- TASK ITEM -
Find the string "option" in the data, and copy out each line that has it.

^^^^

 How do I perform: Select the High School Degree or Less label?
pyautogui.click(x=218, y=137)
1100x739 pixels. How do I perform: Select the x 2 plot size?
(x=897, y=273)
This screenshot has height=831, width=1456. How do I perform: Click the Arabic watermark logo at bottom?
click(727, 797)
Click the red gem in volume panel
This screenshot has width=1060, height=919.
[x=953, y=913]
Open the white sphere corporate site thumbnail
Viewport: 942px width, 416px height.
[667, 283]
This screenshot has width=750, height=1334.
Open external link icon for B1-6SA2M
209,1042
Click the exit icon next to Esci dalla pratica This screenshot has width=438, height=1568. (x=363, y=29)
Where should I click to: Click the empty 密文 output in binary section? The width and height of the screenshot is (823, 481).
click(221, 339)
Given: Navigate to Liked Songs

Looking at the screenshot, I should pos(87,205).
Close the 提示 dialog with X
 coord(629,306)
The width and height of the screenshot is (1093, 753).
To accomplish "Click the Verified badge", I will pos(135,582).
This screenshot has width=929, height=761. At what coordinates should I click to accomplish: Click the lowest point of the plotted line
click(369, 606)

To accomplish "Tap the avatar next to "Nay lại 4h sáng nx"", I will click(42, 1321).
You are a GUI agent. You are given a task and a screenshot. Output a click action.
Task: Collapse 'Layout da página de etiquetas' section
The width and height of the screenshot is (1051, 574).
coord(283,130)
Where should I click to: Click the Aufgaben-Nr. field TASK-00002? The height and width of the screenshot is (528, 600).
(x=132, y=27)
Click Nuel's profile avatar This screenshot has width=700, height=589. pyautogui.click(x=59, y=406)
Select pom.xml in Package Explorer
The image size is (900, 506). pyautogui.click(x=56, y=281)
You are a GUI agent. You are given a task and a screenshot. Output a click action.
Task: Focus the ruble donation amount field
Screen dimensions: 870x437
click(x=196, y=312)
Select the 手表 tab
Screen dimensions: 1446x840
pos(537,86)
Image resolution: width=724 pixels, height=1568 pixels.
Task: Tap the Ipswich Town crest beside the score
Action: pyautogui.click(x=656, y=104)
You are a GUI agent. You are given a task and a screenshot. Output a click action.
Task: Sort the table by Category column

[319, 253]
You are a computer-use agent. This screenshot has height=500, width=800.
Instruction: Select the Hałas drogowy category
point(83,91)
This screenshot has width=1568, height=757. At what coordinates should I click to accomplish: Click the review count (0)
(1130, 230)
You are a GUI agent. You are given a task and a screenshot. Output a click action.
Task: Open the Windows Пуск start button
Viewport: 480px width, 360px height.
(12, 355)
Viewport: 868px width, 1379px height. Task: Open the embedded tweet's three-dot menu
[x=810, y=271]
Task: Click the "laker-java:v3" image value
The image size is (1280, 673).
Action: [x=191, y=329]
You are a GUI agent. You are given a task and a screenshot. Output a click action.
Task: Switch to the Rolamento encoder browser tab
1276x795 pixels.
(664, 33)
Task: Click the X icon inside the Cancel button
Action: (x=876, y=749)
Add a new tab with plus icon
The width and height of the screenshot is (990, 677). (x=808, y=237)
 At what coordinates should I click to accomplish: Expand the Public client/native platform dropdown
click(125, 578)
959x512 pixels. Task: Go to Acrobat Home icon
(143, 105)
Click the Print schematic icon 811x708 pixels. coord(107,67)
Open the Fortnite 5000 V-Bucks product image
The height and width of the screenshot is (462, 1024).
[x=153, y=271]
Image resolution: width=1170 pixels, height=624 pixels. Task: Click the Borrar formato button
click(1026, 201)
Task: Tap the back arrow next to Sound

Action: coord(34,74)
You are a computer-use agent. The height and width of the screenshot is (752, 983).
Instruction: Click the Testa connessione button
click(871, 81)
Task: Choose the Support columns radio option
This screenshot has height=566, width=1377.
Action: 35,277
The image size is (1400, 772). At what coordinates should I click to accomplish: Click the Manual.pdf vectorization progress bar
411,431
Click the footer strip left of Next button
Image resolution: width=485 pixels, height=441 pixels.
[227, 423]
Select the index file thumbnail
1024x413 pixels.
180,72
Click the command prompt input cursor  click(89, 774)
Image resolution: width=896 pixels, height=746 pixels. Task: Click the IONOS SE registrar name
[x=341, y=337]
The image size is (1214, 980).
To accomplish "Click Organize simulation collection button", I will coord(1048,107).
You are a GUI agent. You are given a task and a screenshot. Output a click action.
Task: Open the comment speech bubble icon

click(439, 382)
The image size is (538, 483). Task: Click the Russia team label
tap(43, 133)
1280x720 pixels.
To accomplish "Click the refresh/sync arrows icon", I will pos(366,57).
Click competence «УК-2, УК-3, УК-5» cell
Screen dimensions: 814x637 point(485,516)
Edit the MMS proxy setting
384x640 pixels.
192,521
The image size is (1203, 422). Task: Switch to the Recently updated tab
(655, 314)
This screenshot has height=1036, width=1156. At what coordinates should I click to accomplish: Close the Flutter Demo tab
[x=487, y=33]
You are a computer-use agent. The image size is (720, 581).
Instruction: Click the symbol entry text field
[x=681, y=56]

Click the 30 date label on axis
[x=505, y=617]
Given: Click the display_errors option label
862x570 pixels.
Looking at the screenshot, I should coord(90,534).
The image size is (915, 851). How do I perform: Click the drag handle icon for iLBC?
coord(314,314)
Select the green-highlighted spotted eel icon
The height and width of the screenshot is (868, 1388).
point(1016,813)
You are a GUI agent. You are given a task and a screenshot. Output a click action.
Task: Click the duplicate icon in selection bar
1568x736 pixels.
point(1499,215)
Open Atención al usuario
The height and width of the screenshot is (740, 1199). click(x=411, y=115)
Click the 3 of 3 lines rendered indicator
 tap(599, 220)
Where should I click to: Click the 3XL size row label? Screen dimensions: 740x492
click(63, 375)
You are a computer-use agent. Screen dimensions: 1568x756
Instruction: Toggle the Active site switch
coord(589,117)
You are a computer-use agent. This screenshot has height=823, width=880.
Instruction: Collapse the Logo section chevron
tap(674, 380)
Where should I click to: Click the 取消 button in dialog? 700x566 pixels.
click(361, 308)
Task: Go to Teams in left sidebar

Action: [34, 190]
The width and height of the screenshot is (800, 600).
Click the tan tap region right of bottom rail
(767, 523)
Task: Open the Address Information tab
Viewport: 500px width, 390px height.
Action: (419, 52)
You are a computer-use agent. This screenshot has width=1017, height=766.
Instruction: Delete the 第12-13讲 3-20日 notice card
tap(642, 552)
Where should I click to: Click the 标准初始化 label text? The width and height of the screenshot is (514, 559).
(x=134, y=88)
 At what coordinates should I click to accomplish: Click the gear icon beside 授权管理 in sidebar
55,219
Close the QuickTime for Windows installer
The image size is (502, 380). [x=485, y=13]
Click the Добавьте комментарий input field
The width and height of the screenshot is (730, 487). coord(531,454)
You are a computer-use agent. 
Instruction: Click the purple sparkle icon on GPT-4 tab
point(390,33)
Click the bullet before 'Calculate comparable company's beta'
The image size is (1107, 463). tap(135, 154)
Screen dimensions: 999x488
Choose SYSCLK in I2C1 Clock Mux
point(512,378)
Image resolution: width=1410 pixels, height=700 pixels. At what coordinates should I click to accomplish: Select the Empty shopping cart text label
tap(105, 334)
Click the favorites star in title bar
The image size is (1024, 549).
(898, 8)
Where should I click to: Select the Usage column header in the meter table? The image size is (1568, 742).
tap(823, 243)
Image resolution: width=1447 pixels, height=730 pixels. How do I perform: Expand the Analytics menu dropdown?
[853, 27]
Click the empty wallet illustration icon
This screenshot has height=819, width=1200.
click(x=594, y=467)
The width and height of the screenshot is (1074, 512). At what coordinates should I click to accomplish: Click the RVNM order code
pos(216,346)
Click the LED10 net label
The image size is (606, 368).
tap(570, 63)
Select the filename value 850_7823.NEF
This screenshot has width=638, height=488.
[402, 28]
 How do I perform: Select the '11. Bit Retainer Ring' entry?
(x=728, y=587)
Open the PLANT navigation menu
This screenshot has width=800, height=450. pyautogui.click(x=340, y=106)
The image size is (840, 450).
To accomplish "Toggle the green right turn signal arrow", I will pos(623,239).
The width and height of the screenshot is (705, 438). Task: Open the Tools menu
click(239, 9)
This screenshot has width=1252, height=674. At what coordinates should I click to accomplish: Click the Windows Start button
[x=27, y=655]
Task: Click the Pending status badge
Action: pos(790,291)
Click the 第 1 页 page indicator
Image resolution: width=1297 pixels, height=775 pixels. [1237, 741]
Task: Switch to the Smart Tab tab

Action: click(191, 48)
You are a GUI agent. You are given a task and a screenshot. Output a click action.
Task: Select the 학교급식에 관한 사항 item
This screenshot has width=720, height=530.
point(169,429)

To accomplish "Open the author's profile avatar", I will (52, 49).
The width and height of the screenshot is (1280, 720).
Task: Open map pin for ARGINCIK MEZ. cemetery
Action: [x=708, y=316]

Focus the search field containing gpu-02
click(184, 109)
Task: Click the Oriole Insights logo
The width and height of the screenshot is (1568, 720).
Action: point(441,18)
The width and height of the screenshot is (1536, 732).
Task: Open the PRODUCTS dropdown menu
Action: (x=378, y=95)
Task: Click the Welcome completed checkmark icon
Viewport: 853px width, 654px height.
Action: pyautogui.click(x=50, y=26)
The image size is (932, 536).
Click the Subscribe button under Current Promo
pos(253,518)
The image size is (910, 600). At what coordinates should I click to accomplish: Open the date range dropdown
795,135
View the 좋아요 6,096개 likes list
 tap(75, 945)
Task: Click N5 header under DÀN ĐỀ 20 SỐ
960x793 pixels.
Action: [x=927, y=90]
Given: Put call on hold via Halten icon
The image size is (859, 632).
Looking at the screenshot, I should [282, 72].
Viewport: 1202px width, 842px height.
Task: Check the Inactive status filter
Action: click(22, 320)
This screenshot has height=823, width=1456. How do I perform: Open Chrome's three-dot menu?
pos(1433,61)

^^^^

- SOLUTION FOR THIS EXERCISE -
Task: Choose the Support columns radio option
Given: Click the display_errors option label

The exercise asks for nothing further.